-- Study material follows --

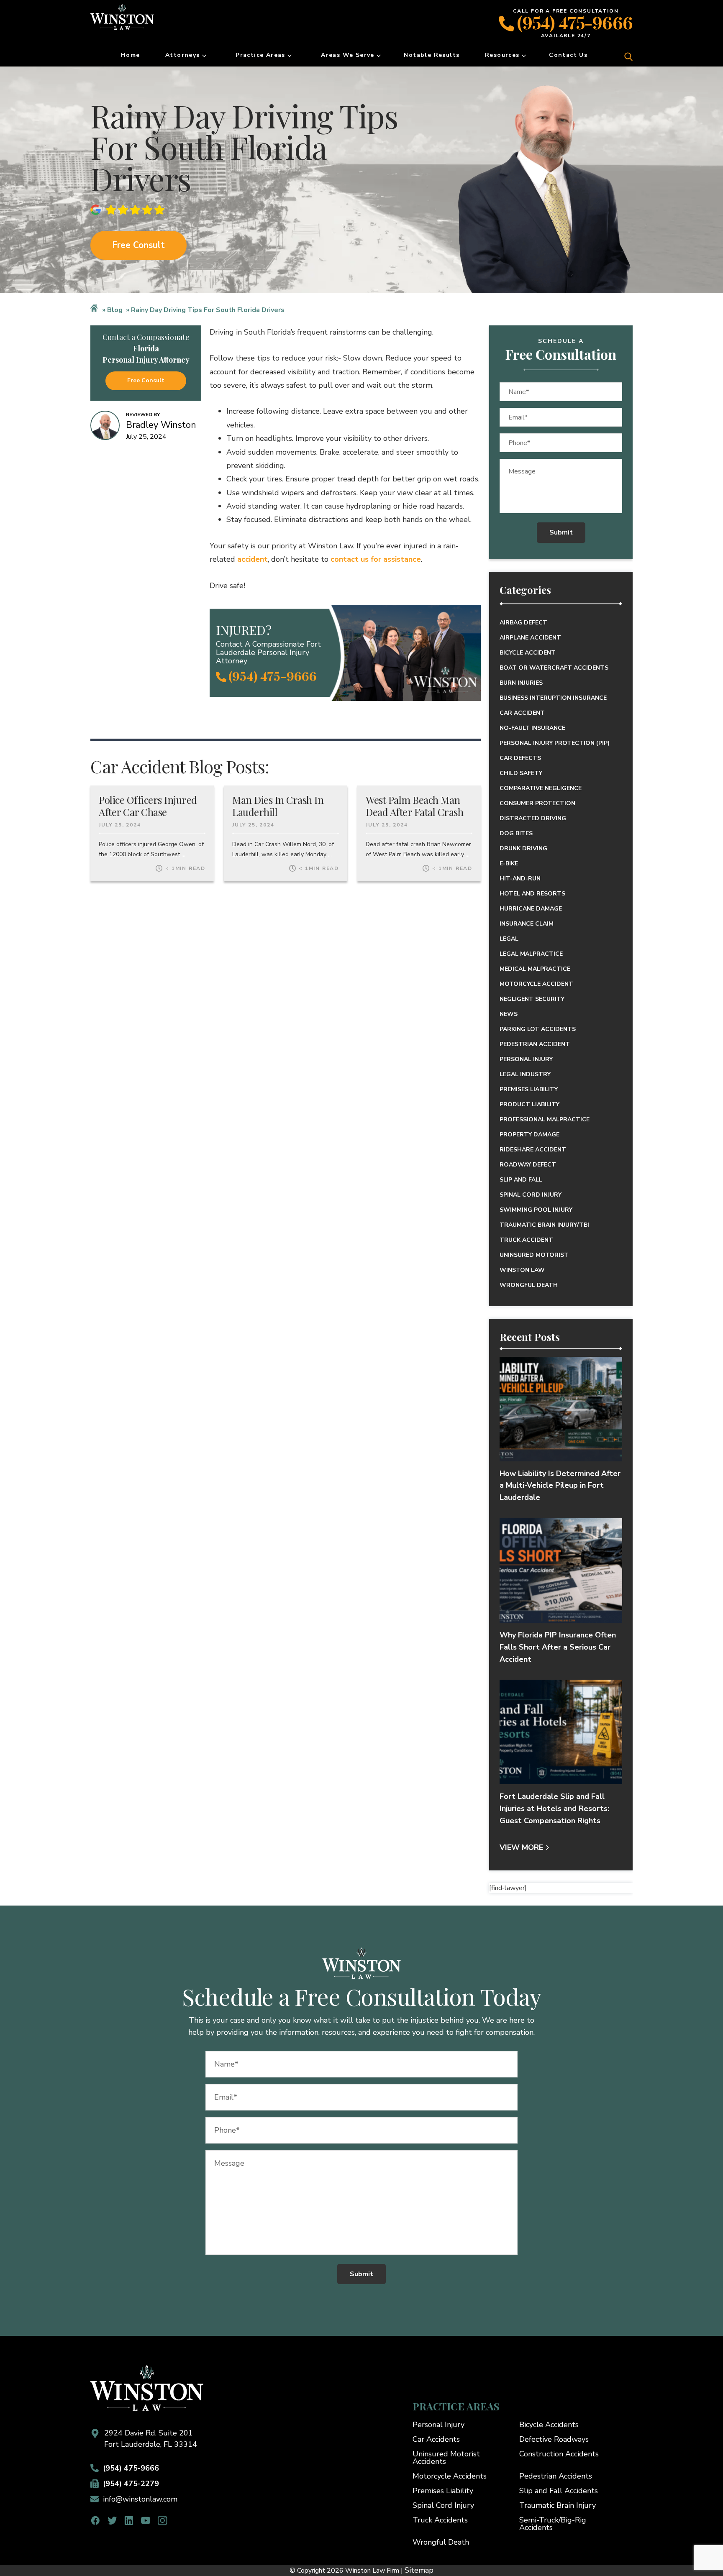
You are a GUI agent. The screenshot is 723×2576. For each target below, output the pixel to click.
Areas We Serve (347, 55)
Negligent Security (532, 999)
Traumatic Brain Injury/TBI (544, 1225)
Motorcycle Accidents (450, 2476)
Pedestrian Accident (535, 1044)
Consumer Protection (537, 803)
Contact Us (568, 55)
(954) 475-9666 (575, 22)
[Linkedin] (129, 2520)
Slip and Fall (521, 1180)
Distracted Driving (533, 818)
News (509, 1014)
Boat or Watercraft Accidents (554, 668)
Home (130, 55)
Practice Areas (260, 55)
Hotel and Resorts (532, 894)
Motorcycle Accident (536, 984)
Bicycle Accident (528, 653)
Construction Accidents (559, 2454)
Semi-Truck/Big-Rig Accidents (552, 2523)
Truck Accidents (440, 2520)
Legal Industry (525, 1074)
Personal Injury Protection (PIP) (555, 743)
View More (521, 1847)
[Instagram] (162, 2520)
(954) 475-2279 (131, 2484)
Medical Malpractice (535, 969)
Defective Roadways (554, 2439)
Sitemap (419, 2570)
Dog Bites (516, 833)
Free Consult (138, 245)
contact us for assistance (376, 559)
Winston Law (522, 1270)
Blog (115, 310)
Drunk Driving (523, 848)
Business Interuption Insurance (553, 698)
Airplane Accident (530, 638)
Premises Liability (529, 1089)
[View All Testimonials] (130, 210)
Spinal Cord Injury (530, 1195)
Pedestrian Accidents (555, 2476)
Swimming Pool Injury (536, 1210)
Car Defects (520, 758)
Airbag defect (523, 623)
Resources (502, 55)
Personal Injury (526, 1059)
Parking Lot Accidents (538, 1029)
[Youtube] (146, 2520)
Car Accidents (436, 2439)
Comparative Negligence (541, 788)
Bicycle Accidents (549, 2424)
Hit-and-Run (520, 879)
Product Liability (529, 1104)
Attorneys (182, 55)
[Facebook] (95, 2520)
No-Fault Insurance (532, 728)
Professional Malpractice (545, 1119)
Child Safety (521, 773)
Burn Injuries (521, 683)
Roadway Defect (528, 1165)
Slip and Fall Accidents (558, 2490)
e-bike (509, 863)
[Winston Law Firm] (137, 23)
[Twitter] (112, 2520)
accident (252, 559)
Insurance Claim (527, 924)
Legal (509, 939)
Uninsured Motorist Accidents (446, 2457)
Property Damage (529, 1134)
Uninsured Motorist (534, 1255)
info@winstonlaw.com (140, 2499)
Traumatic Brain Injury (557, 2505)
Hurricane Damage (531, 909)
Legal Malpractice (531, 954)
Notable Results (431, 55)
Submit (561, 532)
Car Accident (522, 713)
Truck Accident (526, 1240)
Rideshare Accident (533, 1150)
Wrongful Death (529, 1285)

-- Study material concluded --

* **Instructions for the task**
Repeat exactly the lines of the material from the one with "Legal Malpractice (531, 954)" through the end, both the first and the last included.

* **Response area**
Legal Malpractice (531, 954)
Notable Results (431, 55)
Submit (561, 532)
Car Accident (522, 713)
Truck Accident (526, 1240)
Rideshare Accident (533, 1150)
Wrongful Death (529, 1285)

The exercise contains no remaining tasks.